→ **Problem to solve**: Could the data below be copied out in full, word for word?

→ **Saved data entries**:

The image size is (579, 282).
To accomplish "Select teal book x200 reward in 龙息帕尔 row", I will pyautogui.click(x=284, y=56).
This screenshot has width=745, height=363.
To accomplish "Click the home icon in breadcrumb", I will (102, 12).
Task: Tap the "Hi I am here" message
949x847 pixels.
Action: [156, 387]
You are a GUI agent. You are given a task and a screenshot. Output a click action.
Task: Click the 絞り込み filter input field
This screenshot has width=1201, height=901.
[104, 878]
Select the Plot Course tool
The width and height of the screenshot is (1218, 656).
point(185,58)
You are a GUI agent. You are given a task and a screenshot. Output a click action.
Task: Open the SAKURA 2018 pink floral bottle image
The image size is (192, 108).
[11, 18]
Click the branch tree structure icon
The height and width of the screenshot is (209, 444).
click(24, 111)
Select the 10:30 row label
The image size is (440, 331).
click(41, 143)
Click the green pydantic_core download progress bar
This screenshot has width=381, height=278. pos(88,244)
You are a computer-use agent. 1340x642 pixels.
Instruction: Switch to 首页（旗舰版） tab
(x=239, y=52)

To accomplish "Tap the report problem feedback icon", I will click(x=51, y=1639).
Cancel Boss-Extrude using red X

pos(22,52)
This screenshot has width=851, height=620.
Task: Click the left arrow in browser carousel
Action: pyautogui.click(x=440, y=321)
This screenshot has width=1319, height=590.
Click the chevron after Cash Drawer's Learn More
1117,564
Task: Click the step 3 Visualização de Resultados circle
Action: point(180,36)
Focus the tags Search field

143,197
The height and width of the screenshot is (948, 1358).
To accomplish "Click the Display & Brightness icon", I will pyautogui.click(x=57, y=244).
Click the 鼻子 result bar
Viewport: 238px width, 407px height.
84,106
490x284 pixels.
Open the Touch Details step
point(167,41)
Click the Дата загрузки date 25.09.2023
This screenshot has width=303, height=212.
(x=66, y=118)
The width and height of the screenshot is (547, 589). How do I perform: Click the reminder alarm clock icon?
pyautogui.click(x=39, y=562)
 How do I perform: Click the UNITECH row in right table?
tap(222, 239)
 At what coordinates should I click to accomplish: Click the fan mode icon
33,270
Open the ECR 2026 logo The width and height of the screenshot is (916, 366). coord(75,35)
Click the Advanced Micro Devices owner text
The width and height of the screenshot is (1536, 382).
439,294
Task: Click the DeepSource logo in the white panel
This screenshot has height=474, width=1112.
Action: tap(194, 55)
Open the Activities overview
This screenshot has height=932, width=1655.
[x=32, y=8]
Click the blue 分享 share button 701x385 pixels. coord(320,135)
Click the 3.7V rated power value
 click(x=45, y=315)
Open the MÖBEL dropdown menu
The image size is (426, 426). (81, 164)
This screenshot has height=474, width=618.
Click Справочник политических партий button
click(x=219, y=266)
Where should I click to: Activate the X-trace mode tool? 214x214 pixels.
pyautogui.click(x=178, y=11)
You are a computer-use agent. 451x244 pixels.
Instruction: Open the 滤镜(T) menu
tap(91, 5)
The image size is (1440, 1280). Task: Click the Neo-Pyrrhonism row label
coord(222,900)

→ **Solved problem**:
The image size is (579, 282).
To accomplish "Select teal book x200 reward in 龙息帕尔 row", I will pyautogui.click(x=284, y=56).
This screenshot has width=745, height=363.
To accomplish "Click the home icon in breadcrumb", I will (102, 12).
Task: Tap the "Hi I am here" message
949x847 pixels.
Action: [156, 387]
You are a GUI agent. You are given a task and a screenshot. Output a click action.
Task: Click the 絞り込み filter input field
This screenshot has width=1201, height=901.
[104, 878]
Select the Plot Course tool
The width and height of the screenshot is (1218, 656).
point(185,58)
You are a GUI agent. You are given a task and a screenshot. Output a click action.
Task: Open the SAKURA 2018 pink floral bottle image
The image size is (192, 108).
[11, 18]
Click the branch tree structure icon
The height and width of the screenshot is (209, 444).
click(24, 111)
Select the 10:30 row label
The image size is (440, 331).
click(41, 143)
Click the green pydantic_core download progress bar
This screenshot has width=381, height=278. pos(88,244)
You are a computer-use agent. 1340x642 pixels.
Instruction: Switch to 首页（旗舰版） tab
(x=239, y=52)

To accomplish "Tap the report problem feedback icon", I will click(x=51, y=1639).
Cancel Boss-Extrude using red X

pos(22,52)
This screenshot has width=851, height=620.
Task: Click the left arrow in browser carousel
Action: pyautogui.click(x=440, y=321)
This screenshot has width=1319, height=590.
Click the chevron after Cash Drawer's Learn More
1117,564
Task: Click the step 3 Visualização de Resultados circle
Action: point(180,36)
Focus the tags Search field

143,197
The height and width of the screenshot is (948, 1358).
To accomplish "Click the Display & Brightness icon", I will pyautogui.click(x=57, y=244).
Click the 鼻子 result bar
Viewport: 238px width, 407px height.
84,106
490x284 pixels.
Open the Touch Details step
point(167,41)
Click the Дата загрузки date 25.09.2023
This screenshot has width=303, height=212.
(x=66, y=118)
The width and height of the screenshot is (547, 589). How do I perform: Click the reminder alarm clock icon?
pyautogui.click(x=39, y=562)
 How do I perform: Click the UNITECH row in right table?
tap(222, 239)
 At what coordinates should I click to accomplish: Click the fan mode icon
33,270
Open the ECR 2026 logo The width and height of the screenshot is (916, 366). coord(75,35)
Click the Advanced Micro Devices owner text
The width and height of the screenshot is (1536, 382).
439,294
Task: Click the DeepSource logo in the white panel
This screenshot has height=474, width=1112.
Action: tap(194, 55)
Open the Activities overview
This screenshot has height=932, width=1655.
[x=32, y=8]
Click the blue 分享 share button 701x385 pixels. coord(320,135)
Click the 3.7V rated power value
 click(x=45, y=315)
Open the MÖBEL dropdown menu
The image size is (426, 426). (81, 164)
This screenshot has height=474, width=618.
Click Справочник политических партий button
click(x=219, y=266)
Where should I click to: Activate the X-trace mode tool? 214x214 pixels.
pyautogui.click(x=178, y=11)
You are a computer-use agent. 451x244 pixels.
Instruction: Open the 滤镜(T) menu
tap(91, 5)
The image size is (1440, 1280). Task: Click the Neo-Pyrrhonism row label
coord(222,900)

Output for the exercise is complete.